A northwest passage – Franklin is not the only Tasmanian to seek one out. In March I embarked upon a perilous quest of my own: a solo walk that took me from the top end of the island to the edge of its spiritual heartland; a 100 kilometre hike I hoped would help me find a way through my worries, through the fears and frustrations hemming me in.
Franklin’s journal is lost. Mine, though, lives on to tell the following tale, one of danger, daring and discomfort, of sights and insights, of isolation, liberation and elation.
PROLOGUE: Sunday, 3 March 2019 – Hobart to Penguin (300 km by bus)
It’s eight-thirty and I’m sitting in my tent at the caravan park, gazing out at the hazy waters of Bass Strait.
Today a bus brought me to Penguin, weeks of frantic preparation at an end. I sat beside a big bloke from the mainland, here to manage the merger of two minor banks; he dozed on my shoulder most of the way. I distracted myself by listening to Jeremy Irons read Lolita, hoping he wouldn’t be overheard.
As we drove through Deloraine a man in a pub raised his beer to the bus – an acknowledgement of my boldness, I fancied. Later, the driver dropped me at the park and I settled in.
I ate dinner at a café in town – a tasty pumpkin and walnut salad complemented by truffle-clad chips and a beer – while watching a musician play. During ‘Ring of Fire’ I thought I saw Johnny Cash cross the street.
Thrilled with the experience, I wandered back to the caravan park, where a dip in the ocean ended the day. Tomorrow I step off into the unknown. My passage – to what? – has begun.
DAY 1: Monday, 4 March 2019 – Penguin to Hardstaff Creek (29 km on foot)
What a day! Perhaps I pushed myself a little too hard…
Skipping breakfast, I got away early, said goodbye to the caravan park and strode purposefully through Penguin, perversely pleased at having a heavy pack on my back once again.
The day was cloudless, sunny and still, and I arrived at the start of the trail feeling anxious but excited.

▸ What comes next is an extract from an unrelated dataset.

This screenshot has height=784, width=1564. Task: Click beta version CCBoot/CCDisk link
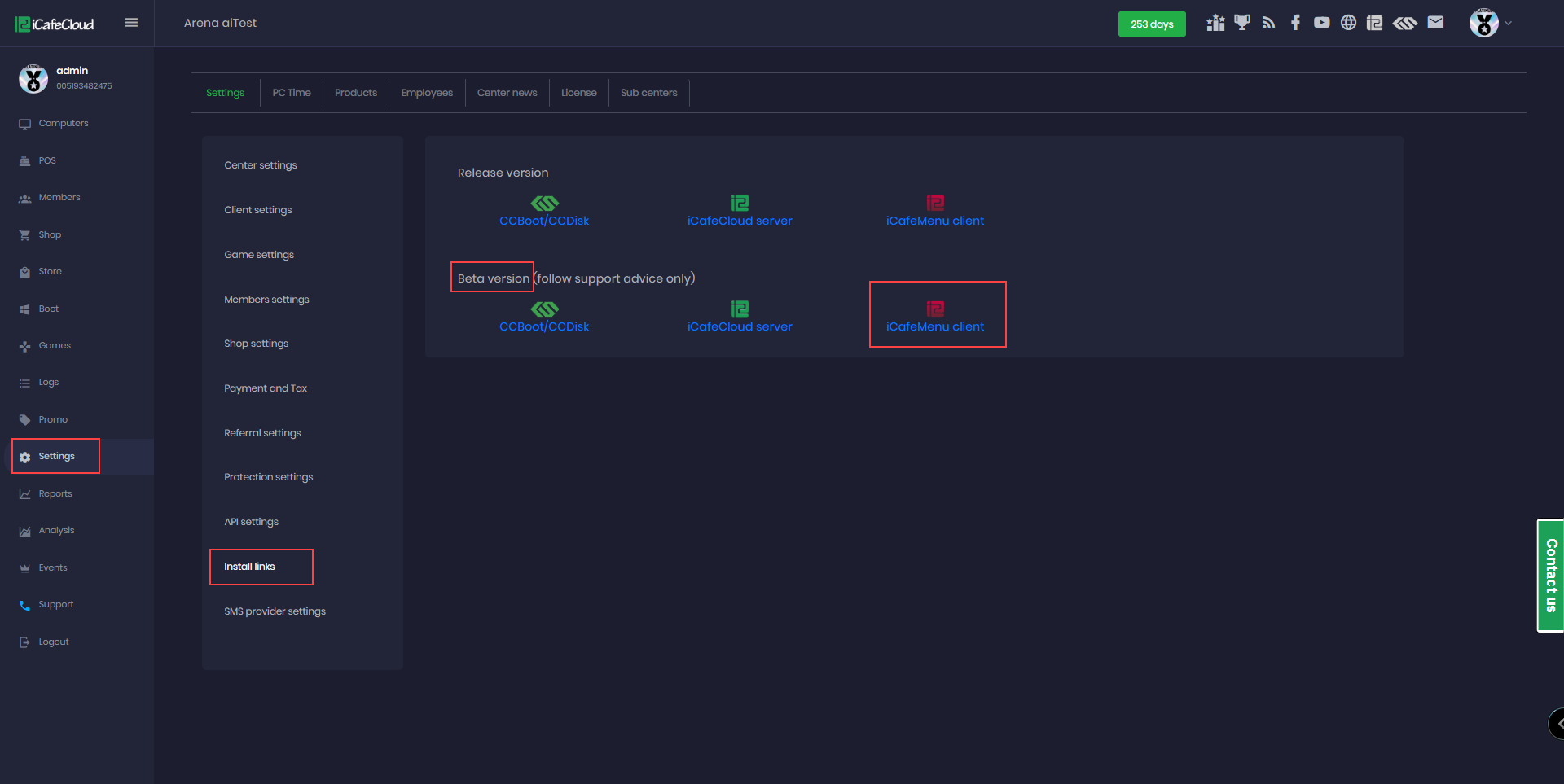pos(544,326)
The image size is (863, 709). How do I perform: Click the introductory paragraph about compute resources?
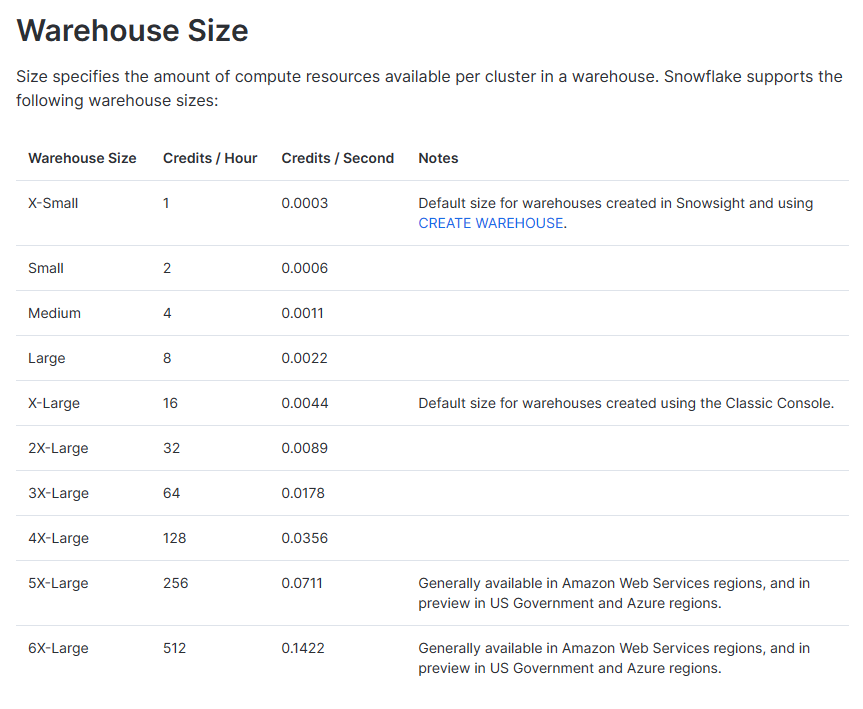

Stopping for a snack and a selfie, I tightened the waist belt of my pack and stepped on to the track. The moment had arrived!
Having finally made it to the trail, I didn’t stay there for long, diverting early so as to take in Mount Gnomon, a friend’s favourite peak. I stopped for tea and porridge on the way, at the top of Mount Dial.
On Gnomon I made a fateful decision: to head up Mount Duncan, via the Tall Tree Track, rather than rejoin the main trail. Thus I added ten kilometres to the journey, all of them hard going.
Mount Duncan, however, was worth the toil: the view was magnificent. From the peak I could see the Nut at Stanley in the north and Cradle Mountain in the south, and a pretty patchwork of farmland in between.
As I munched on mountain bread, salami and cheese, a lone eagle rode the eddies below, soaring up to hang motionless in the air above. A nearby mobile phone tower hummed melodiously in the wind.
It was all downhill from there. Several hours later I rejoined the main track, which met up again with the Leven River, not far from the campsite at Hardstaff Creek. There I made camp.
Fighting exhaustion, I collected water and cooked up a tasty stew. After reading (Clive James’ Unreliable Memoirs on my Kindle) and writing (in my diary) I slept, soothed by a sense of relief – I’d survived the first day! – and the rushing river nearby.
DAY 2: Tuesday, 5 March 2019 – Hardstaff Creek to Dobsons Flats (25 km)
So ends an eventful day! Despite vowing not to repeat the excesses of yesterday, I did just that.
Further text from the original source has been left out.